I read and searched for the answers. I was inquisitive and asked and asked, but I was looking at it all the wrong way. I created a game for myself that had no end. It was a wild goose chase, except there was NO goose.
My thought process was if I keep reading and answering, hopefully the answers will come to me. "I will have this GREAT epiphany one night, and pooof! my life will be splendid!"One
huge thing was I lacked honesty with myself. That aided greatly in the game I kept playing. I realized today we create the blocks in our life (speaking relative to beliefs and internal processes; not a block externally although you might have created that too) and we can choose if the process will be easy or difficult. I've chosen to make the process difficult up until now.
I've been teasing myself with the idea of change. As I keep pulling back the layers I get closer to the core (so fulfilling). What I thought a few weeks ago "I'm bettering myself for me" ended up being a lie. When I boiled it down it was "doing it more for the punani, acceptance, and approval". All that changed today.
I decided that I'm doing this for myself. I sat down and clarified what I want out of this introspection, out of life, and what I want for myself. Had myself an enjoyable day at the park, alone. I enjoyed a moderate amount of psilocybin mushrooms and let what would come to me come to me. After my trip I made it clear that my path is my path. It's not a cookie cutter mold of someone else's path. I will be going in alone into the caves I've been hiding from most of my life. I will be dragging out the demons that hide in the shadows and exposing them to the light. I'll be the Master of my own life.
One of the things that's been bugging me for a long time is the amount of times I've told myself I would change, be it writing it down in a journal, online, or mentally. It was all mental masturbation. Over time my words lost their validity and strength. I ask myself how is this time different? I
understand and accept now that I'm the only one that can go within myself and shift the things I want shifted. None of you can make the shifts within me that I want. "You can guide a horse to the river, but you can't force it to drink."

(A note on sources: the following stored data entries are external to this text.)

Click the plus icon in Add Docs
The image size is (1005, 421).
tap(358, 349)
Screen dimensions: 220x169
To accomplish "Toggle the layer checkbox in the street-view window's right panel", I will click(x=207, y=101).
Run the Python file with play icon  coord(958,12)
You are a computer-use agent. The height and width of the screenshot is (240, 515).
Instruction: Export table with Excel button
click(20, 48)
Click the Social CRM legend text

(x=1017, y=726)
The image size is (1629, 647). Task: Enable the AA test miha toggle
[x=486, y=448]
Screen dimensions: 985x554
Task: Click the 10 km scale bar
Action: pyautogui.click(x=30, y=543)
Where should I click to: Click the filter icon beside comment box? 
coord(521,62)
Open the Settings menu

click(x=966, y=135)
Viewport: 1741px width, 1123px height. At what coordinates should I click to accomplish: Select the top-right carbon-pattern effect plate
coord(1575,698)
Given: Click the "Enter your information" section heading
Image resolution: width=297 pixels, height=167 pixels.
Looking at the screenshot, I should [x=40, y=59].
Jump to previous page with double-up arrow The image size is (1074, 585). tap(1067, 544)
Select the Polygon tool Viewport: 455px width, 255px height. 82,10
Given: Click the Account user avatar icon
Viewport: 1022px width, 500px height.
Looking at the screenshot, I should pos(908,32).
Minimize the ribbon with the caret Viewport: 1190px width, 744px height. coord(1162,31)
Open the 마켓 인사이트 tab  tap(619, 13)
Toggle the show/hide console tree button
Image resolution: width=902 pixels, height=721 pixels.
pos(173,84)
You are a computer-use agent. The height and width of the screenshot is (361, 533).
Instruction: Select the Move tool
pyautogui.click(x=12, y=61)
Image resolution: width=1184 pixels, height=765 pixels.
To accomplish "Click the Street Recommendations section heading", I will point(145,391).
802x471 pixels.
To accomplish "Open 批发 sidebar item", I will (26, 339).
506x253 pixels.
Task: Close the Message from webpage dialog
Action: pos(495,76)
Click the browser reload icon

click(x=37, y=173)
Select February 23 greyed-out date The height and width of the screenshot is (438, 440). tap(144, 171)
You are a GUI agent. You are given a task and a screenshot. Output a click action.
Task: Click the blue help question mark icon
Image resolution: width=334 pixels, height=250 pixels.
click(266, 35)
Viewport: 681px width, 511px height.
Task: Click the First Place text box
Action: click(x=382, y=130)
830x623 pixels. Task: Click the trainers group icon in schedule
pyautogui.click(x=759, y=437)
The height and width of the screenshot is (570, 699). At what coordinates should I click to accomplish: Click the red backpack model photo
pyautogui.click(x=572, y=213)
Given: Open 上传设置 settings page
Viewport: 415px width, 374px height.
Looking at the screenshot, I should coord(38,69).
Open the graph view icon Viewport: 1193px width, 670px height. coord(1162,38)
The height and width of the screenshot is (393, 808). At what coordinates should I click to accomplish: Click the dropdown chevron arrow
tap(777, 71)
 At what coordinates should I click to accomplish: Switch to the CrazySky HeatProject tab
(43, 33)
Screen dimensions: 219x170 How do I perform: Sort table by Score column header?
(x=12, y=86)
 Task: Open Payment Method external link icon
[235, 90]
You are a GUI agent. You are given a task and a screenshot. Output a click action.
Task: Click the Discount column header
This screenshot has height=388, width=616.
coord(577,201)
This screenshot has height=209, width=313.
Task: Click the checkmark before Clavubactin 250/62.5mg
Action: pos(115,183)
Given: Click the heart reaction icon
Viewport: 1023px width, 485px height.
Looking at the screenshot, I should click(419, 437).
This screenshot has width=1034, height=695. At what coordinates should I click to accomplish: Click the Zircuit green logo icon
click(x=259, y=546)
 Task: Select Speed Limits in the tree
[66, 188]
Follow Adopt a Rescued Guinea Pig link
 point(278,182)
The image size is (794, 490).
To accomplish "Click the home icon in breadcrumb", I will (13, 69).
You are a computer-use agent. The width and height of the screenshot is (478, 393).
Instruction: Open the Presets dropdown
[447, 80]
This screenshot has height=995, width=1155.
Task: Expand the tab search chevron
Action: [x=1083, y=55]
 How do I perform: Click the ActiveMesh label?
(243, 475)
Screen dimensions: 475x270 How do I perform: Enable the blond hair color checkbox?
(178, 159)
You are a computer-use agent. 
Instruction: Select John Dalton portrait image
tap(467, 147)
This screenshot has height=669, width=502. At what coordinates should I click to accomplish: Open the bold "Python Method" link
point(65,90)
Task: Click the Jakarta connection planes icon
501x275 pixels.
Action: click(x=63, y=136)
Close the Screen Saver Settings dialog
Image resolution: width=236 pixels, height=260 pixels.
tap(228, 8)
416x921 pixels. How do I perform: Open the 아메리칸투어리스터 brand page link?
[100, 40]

Also, I'd like to apologize to those who I have wasted their time be it with a question or squandering. I didn't know better at the time and was acting laze-ishly. Like Moose I realized I've posted a few threads that at the time I thought I was being honest with myself, but between the lines it was bullshit; I was writing them to get approval from you fellas (I would check to see what you fellas would say: "excellent" means +, no comments means

). What I can see though is everything I've done so far has led me to where I am today and the decision I made today. If I could change the way I got here I probably would. I'm just happy I came to this point and had this shift.